(EXERCISE DATA)

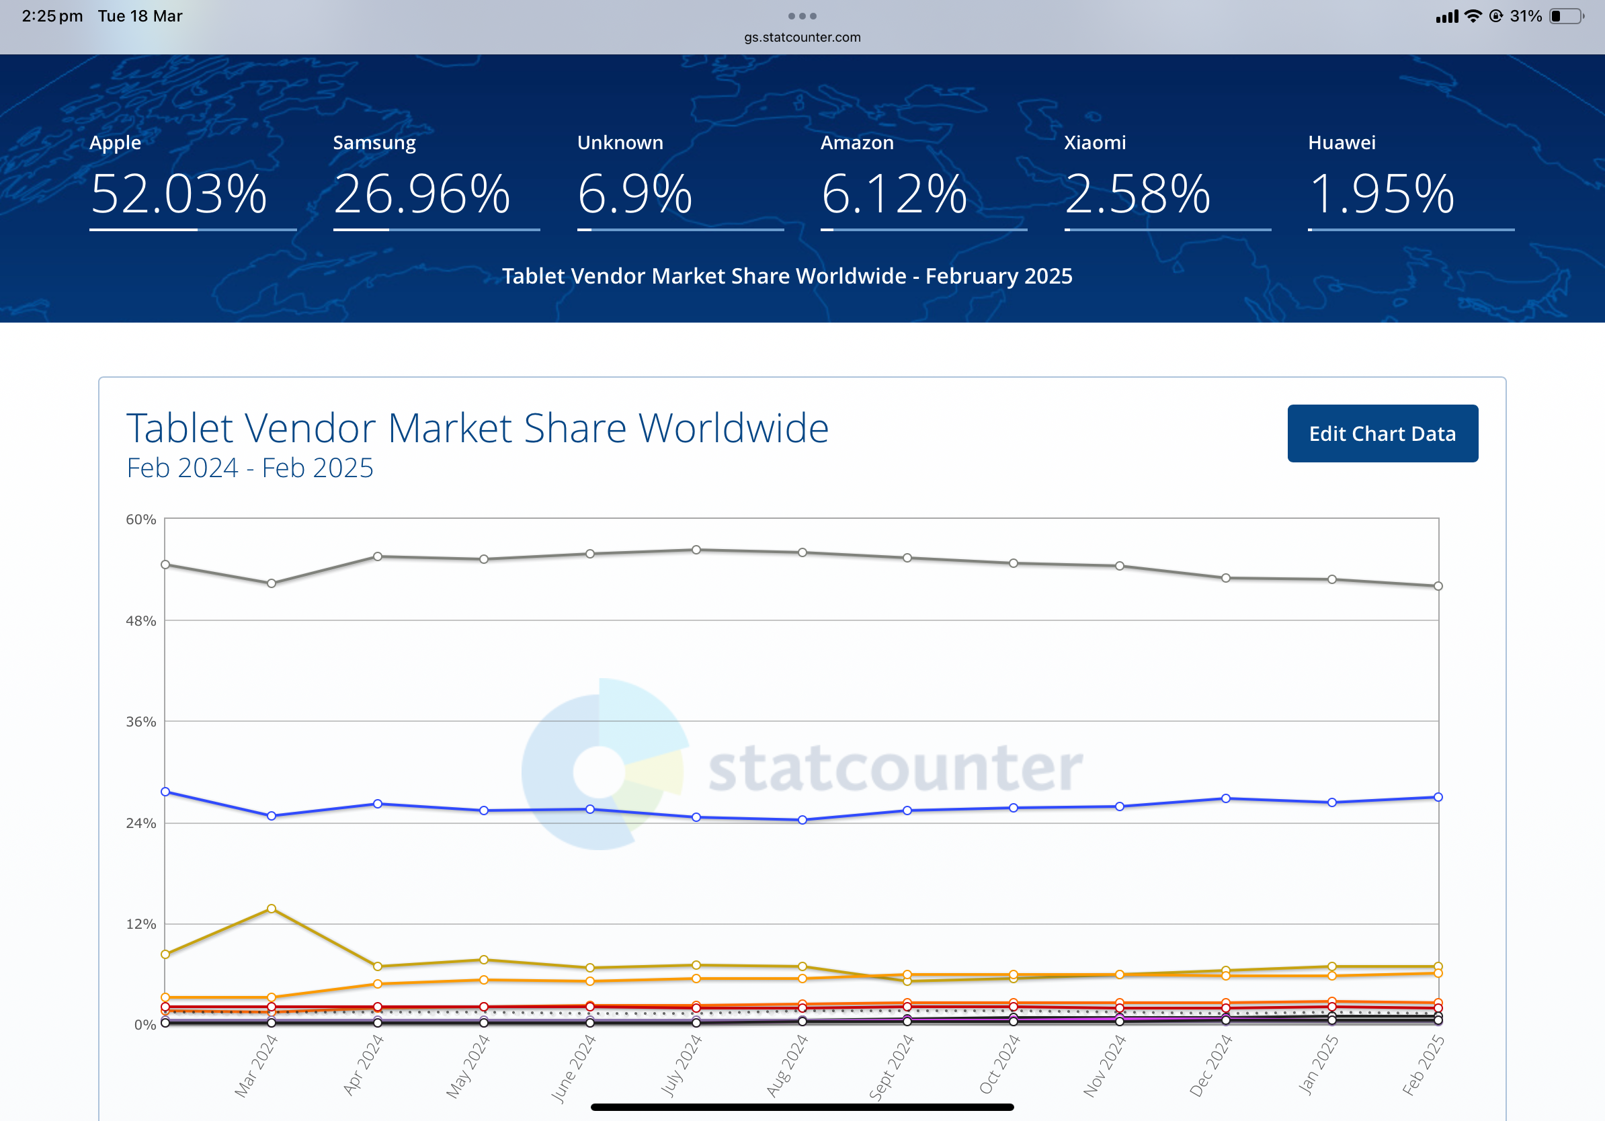Tap the cellular signal bars icon
1605x1121 pixels.
pyautogui.click(x=1446, y=17)
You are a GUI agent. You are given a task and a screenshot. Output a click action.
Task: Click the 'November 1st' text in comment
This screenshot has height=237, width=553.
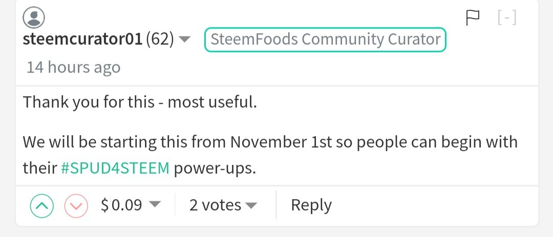click(281, 142)
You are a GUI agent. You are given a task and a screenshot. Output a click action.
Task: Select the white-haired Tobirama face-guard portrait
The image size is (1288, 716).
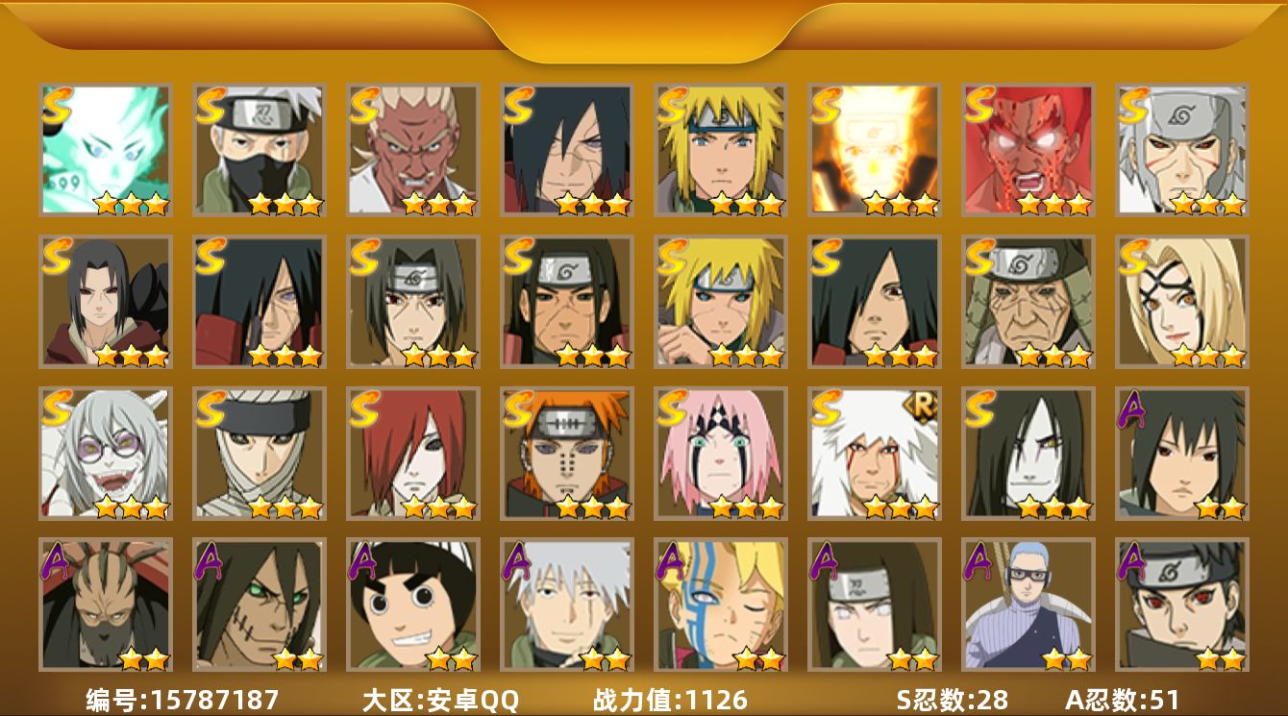[1181, 149]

(End EXERCISE DATA)

[TASK TO CARRY OUT]
Every line from the one containing "This screenshot has height=237, width=553." to the final line of the records must be transcribed exactly, both ends included, with the pictures left out.

[WRITTEN ANSWER]
This screenshot has height=237, width=553.
click(281, 142)
You are a GUI agent. You are given a task and a screenshot. Output a click action.
Task: Select the white-haired Tobirama face-guard portrait
The image size is (1288, 716).
[1181, 149]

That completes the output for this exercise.